This is probably the best historical novel I have ever read, bringing to life the Ottoman Empire, the Knights of St John and the siege of Malta. All characters are realistic and engaging and I was always interested in what would happen to them. The parallel stories of the different characters (in Malta, Algiers, France, Istanbul) are brought together perfectly in the final Great Siege (described in all its brutality and drama), and even on the very last page (771) there is a unexpected little twist which adds an additional interest to the whole great story. As the early action moved from one character and place to another, I was always disappointed to leave that section, but was always immediately gripped by the episode which followed. I hope David Ball is writing another novel, for I will certainly buy it.
I love this book and also David Ball's other historical novel Empires of Sand. I think you can judge a good historical novel from the interest in generates in the period it is depicting. I was, until reading this, unaware of the historically significant siege of Malta. I was encouraged by this beautiful novel to find out more about Malta, the island's history and in particular the Knights who occupied and fortified the island. The story itself is the telling of the life and adventures of a brother and sister separated and brought up in two very different religious communities. And how, ultimately, they were became involved on different sides in an age old (and ongoing) sectarian war. I think to go into anymore detail would spoil the enjoyment of this fabulous novel. However, I was very interested to see a recent publication by Tim Willocks called The Religion. This novel covers the same events in history and I am encouraged to see it is receiving excellent reviews just like David Ball's Sword and the Scimitar. My only bone of contention with Mr. Ball is that he doesn't seem to have written much. The only other novel aside from Empires of Sand that I believe is from the same author is called China Run, but this seems quite a step away from the historical, romantic adventure story we have here.
First of all this book is very good and I couldn't put it down until the last page. It also covers the historical events of its time in a good and detailed way. Although in general it tries to be in equal distance from both sides (Christains(Order of St. John) and Muslims(Ottomans) of 16th century) by giving the good and bad aspects of both civilizations but when it comes to the human factor it is clearly biased against the Ottomans(or Turks, or Muslims. The distinction disappears throughout the book). There isn't even a single Ottoman with a good character in the book. All of them are portrayed as blood-thirsty savages, looking for sex, rape and profit. When it comes to Christians though, all the characters get a chance to show their good aspects even if they're worse than their Muslim counterparts. e.g. even the priest in the book, who rapes one of the female characters at the beginning of the book, gets portrayed as a -good- person at the end of the book.

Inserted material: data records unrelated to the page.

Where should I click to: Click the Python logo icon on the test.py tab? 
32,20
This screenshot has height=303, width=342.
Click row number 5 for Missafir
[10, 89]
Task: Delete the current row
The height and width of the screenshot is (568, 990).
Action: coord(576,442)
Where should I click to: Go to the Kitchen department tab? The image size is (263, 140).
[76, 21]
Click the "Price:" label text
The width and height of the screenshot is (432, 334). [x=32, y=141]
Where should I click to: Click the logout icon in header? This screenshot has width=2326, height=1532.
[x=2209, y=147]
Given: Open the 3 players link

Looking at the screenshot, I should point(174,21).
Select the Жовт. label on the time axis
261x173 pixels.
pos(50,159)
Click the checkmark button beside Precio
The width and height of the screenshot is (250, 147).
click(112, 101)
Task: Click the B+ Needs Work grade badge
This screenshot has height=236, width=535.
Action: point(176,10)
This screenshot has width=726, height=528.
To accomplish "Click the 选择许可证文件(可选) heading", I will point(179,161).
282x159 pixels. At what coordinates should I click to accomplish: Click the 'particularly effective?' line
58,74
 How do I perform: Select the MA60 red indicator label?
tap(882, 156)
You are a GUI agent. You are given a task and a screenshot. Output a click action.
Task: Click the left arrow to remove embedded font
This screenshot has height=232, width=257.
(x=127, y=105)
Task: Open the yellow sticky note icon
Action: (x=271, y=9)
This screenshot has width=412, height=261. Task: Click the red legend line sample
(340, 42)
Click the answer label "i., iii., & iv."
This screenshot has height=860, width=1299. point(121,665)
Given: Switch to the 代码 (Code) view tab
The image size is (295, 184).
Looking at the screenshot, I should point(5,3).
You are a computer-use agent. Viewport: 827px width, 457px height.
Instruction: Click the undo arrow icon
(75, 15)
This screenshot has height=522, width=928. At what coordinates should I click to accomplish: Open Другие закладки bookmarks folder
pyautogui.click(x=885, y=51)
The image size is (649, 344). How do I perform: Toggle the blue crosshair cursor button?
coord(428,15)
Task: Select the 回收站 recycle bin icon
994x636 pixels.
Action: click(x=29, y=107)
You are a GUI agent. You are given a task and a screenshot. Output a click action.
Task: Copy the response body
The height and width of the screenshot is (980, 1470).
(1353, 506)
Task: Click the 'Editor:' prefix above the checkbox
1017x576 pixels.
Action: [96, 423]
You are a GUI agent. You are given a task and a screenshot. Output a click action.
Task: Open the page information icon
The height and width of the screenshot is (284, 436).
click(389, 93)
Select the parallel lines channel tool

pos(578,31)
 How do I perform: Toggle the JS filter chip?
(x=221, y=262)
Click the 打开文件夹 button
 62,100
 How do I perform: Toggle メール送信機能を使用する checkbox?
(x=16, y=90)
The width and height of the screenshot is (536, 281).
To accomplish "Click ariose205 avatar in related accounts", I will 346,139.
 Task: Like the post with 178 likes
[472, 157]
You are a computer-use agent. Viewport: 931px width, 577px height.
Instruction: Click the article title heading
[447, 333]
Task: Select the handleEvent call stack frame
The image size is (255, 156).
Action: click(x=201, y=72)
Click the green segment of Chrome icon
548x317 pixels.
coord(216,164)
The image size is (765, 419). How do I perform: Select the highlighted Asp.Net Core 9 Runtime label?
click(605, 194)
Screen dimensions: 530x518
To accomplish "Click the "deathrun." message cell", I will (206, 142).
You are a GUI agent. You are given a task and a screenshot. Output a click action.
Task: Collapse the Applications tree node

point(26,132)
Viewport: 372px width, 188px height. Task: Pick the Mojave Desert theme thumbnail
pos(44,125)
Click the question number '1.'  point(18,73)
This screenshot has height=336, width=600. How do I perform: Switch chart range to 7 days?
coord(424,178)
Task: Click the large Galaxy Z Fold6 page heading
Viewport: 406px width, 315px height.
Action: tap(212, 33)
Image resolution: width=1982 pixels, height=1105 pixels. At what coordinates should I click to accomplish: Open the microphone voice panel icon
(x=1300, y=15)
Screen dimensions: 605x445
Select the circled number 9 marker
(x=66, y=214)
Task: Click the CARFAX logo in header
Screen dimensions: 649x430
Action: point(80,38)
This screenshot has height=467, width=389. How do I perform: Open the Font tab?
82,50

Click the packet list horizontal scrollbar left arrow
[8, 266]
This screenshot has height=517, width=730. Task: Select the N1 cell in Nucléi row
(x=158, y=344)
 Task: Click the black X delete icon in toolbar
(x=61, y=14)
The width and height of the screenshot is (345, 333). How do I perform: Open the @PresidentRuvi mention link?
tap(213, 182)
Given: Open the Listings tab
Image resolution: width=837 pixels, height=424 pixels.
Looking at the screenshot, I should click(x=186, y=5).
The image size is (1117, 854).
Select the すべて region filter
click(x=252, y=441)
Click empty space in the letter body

But I must give credit to the author for at least highlighting the fact that the Ottoman Empire was based on the values of talents of human beings but not their race.
This historical epic saga brings to life in vivid colours the 16th century and gives us an insight into the political and religious conflicts of the time, between the Islamic Ottoman Empire and Christian Europe, between the Knights and the Catholic Hierarchy in Rome and between Christianity and Judaism. All this is spun around the two main characters in the novel, Nico and Maria, Maltese brother and sister who are separated when young and whose destinies take them in vastly different directions only to meet again years later during the Great Siege of Malta. Besides its merits as a well-researched historical account of the turbulent 16th century, David Ball's epic novel is an action-filled adventure full of suspense, romance, cruelty, revenge and religious fanaticism. I have just read the paperback edition - all 774 pages - in four days! How I wished it was even longer. It's that good.
This a great book and should be a bestseller. If you like Malta you will love the history and intrigue of this book. It is on par with Wilbur Smiths books and is just as well written. Only work got in my way from putting the book down before i could finish. Buy it and enjoy the read going back into the 1500's and life on Malta and the high seas and what life was like then.
I absolutely adored this book and was very said when I had finished reading it as it had become my faithfull friend. The book is a real adventure story and spans three countries Algeria, France and Malta and features a set of characters from each country all of which become interlinked. Dont be put off by the physical size of the book its well worth persevering - I started reading it in hardback and went and bought a paperback version as it was easier to handle. The book has regular factual segments which reinforce the storyline and the individual characters of the book are all really well thought out. I would love to know if the author is planning a follow up to the book and if so I will be first in the queue to purchase it.